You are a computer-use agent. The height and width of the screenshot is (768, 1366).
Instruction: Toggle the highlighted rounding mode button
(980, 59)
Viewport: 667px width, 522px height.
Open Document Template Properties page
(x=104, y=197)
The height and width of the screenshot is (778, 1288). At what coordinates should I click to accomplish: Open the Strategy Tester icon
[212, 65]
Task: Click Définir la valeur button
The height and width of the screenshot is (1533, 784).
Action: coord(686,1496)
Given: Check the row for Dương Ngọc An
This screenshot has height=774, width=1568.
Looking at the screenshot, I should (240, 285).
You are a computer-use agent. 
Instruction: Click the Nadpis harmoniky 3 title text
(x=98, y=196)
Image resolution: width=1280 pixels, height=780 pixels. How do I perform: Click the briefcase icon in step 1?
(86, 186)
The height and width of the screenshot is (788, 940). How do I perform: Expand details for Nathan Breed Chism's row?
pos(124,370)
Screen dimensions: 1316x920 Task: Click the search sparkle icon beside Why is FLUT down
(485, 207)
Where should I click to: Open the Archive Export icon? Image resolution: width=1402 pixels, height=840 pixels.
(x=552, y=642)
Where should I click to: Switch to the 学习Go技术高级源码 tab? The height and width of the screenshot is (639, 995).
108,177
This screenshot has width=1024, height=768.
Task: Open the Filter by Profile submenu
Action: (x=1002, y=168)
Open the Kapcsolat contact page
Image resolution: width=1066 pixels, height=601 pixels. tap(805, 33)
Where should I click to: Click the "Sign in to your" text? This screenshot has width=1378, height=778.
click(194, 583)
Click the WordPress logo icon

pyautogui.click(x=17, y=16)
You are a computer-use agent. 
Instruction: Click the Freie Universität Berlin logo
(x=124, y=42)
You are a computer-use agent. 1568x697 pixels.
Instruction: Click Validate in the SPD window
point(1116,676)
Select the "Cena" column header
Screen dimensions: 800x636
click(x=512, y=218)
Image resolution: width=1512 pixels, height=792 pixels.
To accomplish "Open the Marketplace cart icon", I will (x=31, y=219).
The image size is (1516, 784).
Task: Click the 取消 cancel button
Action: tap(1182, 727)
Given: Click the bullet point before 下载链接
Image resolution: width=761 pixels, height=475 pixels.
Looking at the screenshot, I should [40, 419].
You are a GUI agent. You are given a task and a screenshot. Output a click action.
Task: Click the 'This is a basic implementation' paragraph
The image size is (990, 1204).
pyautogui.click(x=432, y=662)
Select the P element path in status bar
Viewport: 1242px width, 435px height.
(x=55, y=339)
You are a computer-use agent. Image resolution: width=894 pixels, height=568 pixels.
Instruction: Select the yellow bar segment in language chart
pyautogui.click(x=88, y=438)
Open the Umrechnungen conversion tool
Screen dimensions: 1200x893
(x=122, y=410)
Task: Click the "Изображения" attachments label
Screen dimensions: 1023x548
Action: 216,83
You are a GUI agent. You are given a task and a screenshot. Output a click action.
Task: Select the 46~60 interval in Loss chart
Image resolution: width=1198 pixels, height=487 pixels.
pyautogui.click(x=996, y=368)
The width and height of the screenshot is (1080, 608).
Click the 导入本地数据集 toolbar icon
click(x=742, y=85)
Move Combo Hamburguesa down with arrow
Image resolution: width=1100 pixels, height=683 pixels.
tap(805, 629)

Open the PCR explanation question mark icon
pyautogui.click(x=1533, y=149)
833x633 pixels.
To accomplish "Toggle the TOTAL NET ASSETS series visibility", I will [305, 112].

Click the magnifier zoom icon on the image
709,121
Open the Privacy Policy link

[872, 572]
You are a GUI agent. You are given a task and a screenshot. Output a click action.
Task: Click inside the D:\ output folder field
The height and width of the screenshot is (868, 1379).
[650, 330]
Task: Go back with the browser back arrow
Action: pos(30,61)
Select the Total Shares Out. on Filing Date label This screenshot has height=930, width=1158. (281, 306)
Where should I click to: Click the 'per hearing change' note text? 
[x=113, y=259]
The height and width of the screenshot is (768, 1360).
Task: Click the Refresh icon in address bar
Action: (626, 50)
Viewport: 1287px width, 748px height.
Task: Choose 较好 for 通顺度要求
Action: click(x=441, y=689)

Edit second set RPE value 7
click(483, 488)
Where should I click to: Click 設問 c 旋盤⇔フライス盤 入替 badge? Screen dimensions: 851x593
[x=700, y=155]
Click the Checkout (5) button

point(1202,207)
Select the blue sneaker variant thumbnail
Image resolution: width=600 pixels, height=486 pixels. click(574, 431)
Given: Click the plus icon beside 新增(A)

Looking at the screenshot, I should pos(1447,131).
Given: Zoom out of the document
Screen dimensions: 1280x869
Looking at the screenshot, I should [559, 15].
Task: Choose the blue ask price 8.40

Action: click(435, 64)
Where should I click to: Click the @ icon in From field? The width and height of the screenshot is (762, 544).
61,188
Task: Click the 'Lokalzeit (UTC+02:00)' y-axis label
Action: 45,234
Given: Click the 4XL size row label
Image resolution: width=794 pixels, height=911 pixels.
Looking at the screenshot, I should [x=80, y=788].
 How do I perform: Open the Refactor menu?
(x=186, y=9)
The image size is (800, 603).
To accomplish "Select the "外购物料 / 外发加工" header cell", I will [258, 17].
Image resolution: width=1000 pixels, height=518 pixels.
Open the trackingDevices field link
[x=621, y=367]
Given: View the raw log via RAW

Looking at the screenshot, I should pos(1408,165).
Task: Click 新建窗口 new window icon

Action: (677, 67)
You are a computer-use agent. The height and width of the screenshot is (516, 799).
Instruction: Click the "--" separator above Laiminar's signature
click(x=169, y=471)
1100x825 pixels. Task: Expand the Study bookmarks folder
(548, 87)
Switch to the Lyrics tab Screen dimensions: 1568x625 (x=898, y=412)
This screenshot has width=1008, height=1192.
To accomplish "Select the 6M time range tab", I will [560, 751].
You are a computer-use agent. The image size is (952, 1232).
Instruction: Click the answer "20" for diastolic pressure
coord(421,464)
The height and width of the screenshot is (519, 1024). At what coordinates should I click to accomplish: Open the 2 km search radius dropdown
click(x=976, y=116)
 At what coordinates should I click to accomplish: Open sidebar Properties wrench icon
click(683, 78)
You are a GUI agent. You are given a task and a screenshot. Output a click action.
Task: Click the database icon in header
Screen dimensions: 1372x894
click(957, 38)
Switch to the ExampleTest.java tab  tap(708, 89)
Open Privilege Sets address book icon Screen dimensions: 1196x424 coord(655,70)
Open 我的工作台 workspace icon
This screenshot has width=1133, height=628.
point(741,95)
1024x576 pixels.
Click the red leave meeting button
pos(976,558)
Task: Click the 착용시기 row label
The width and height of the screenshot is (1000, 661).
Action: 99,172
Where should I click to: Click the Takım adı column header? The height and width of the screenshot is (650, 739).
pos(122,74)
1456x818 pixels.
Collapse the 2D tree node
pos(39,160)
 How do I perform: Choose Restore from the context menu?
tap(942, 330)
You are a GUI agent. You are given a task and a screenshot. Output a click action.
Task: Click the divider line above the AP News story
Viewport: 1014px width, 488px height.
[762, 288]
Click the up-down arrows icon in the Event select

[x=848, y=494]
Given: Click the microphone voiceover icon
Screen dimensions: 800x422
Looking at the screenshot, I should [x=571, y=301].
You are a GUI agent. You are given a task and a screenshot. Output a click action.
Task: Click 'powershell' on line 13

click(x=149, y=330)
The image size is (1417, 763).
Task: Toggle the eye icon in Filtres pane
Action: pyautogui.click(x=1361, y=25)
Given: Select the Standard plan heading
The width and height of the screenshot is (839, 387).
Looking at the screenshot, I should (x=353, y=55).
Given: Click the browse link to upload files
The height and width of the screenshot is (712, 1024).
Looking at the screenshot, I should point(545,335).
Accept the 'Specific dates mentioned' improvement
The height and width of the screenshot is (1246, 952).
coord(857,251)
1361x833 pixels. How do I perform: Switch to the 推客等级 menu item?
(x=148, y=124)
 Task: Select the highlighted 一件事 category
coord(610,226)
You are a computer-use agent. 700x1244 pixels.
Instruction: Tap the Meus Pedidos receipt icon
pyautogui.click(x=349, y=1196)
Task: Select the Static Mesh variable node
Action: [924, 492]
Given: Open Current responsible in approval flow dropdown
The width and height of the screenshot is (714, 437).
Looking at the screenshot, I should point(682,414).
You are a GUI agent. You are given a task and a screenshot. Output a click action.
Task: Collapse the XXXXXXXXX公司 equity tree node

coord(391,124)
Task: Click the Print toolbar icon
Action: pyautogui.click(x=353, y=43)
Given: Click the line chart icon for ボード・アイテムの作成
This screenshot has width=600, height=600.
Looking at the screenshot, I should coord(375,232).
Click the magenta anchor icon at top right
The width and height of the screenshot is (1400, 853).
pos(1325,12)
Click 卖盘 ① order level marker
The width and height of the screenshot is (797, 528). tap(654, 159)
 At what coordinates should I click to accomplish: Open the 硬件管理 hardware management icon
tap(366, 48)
####
## [Problem to solve]
Some lines of the listing may include the string "computer". Tally them and report only the total.

## [Response area]
8